Which of the lines below contain the string "computer"? Pull each one out of the data.

(RECORDS SHOWN Opens)

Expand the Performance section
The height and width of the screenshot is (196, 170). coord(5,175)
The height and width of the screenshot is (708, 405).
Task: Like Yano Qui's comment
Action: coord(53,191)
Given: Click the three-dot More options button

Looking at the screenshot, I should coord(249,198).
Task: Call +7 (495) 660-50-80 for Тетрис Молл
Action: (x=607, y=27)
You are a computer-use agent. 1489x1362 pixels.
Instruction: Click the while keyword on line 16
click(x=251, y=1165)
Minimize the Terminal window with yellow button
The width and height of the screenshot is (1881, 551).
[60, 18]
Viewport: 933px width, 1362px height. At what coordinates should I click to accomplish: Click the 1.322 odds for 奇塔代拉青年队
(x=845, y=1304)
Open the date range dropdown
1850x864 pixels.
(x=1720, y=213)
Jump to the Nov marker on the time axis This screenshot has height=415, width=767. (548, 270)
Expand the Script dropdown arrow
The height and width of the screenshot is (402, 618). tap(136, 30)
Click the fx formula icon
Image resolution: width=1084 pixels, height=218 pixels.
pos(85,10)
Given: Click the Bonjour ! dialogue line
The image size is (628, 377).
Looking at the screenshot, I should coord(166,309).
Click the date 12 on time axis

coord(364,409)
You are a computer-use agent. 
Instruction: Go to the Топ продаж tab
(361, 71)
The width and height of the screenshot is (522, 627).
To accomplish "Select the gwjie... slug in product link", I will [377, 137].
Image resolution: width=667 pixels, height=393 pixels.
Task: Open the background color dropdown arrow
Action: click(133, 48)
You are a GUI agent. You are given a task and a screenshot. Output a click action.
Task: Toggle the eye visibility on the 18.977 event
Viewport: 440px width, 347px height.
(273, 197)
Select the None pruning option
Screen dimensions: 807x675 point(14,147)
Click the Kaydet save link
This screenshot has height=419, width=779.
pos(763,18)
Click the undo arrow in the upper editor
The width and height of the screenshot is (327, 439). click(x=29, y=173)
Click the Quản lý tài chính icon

(RECORDS SHOWN Closes)

» TASK ANSWER
You are a computer-use agent. 1489x1362 pixels.
You are a computer-use agent. 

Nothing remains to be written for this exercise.